Snapchat has long marketed itself as a private and more secure alternative to services like Facebook and its subsidiary Instagram. The app lets users send photo and video messages that disappear once they are viewed. That self-destruct feature initially gave the app a reputation as a favorite tool for so-called sexters, or those who send sexually suggestive photos of themselves, but eventually it went mainstream.
As of September, Snapchats users were sending 350 million photos a day, up from 200 million in June. The company continues to hire, has moved to a large, custom-designed office in Venice Beach, Calif., and is well-funded, recently adding $50 million in venture capital funding.
But researchers have long criticized Snapchat, saying it provides a false sense of security. They say the app’s disappearing act is illusory. Behind the scenes, Snapchat stores information about its users in a database, similar to data storage at other big Internet companies.
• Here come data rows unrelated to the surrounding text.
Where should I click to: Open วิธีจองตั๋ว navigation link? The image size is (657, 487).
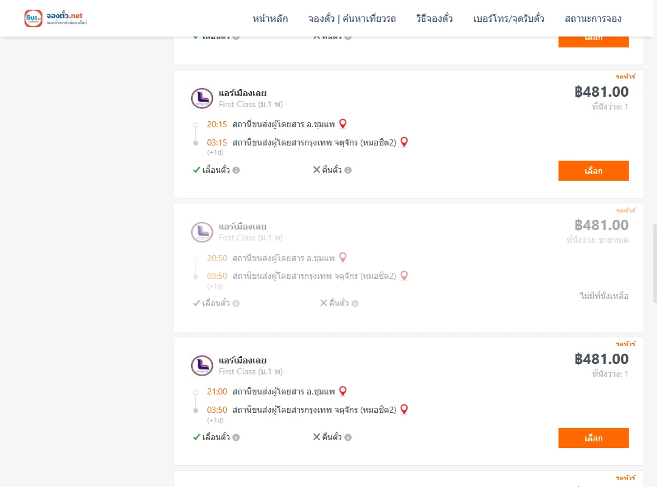[x=434, y=18]
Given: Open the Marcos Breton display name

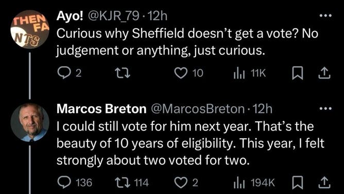Looking at the screenshot, I should coord(101,109).
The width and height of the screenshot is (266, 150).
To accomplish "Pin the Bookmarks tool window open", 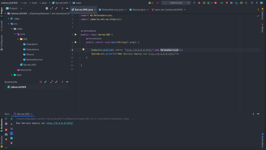I will pyautogui.click(x=62, y=82).
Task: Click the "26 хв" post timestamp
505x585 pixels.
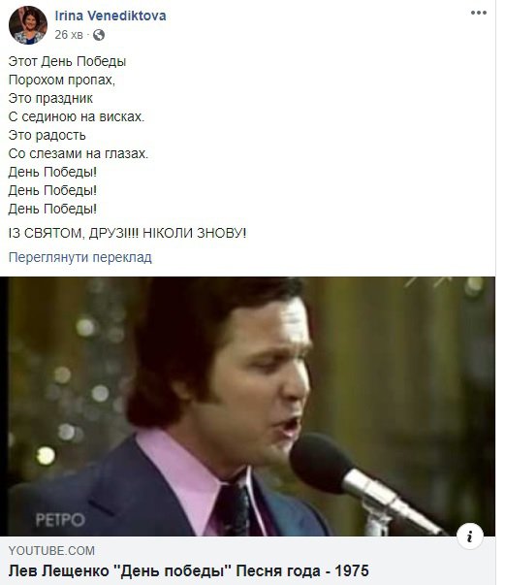Action: (x=69, y=35)
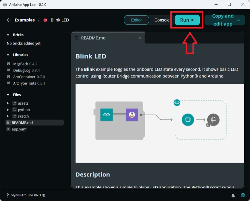The width and height of the screenshot is (250, 201).
Task: Select README.md in the Files list
Action: [x=22, y=123]
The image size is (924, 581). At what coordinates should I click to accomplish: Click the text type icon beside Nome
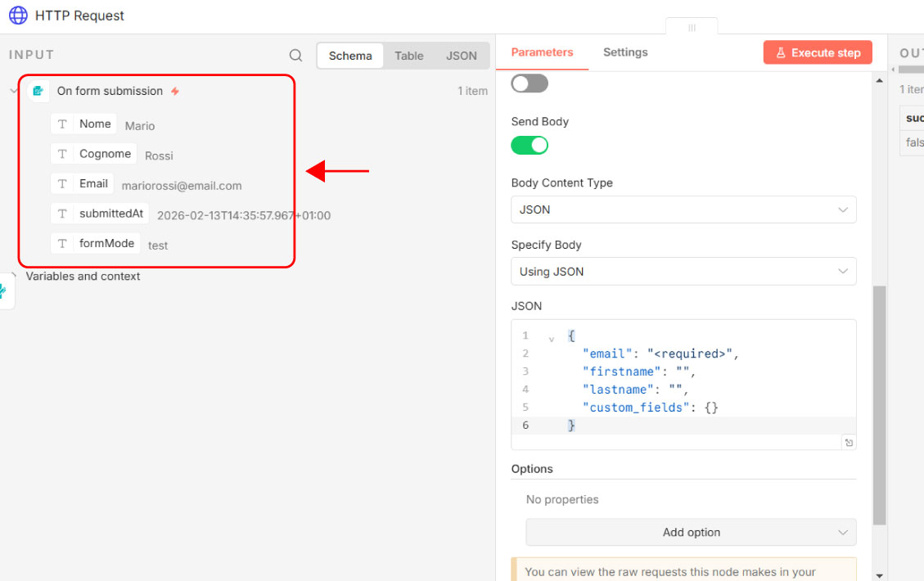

On Wednesday, security researchers posted the usernames and phone numbers on a site called SnapchatDB.info and made the data available for download.
In an email, the researchers said they were able to snag the data through a vulnerability identified by Gibson Security, a company that privately notified Snapchat of the hole in its system, then, after the notice was ignored, posted the vulnerability online on Christmas Eve.
The hole was later patched. SnapchatDB.info’s researchers said they posted the information because Snapchat was too slow to respond.
In an email, the security researchers behind SnapchatDB.info said they were able to grab Snapchat’s user data from its servers, where it had been stored in clear text.
In an email, one researcher said the data was not being encrypted or “hashed” to make it difficult for hackers to piece together.
“We were able to query for the information as fast as our connection allowed us to,” the researchers added. “Our main goal is to raise public awareness on how reckless many Internet companies are with user information.”
SnapchatDB.info’s researchers said that to protect affected users, they redacted the last two digits of phone numbers but would consider handing over the data in aggregate.
Snapchat addressed the leak as a malicious hack.
“On New Year’s Eve, an attacker released a database of partially redacted phone numbers and usernames. No other information, including Snaps, was leaked or accessed in these attacks,” the company said in a blog post.
Snapchat said it would release an updated version of its application that would allow users to opt out of the function that lets people search for friends using their phone numbers. The company said it was working to prevent “future attempts to abuse our service.”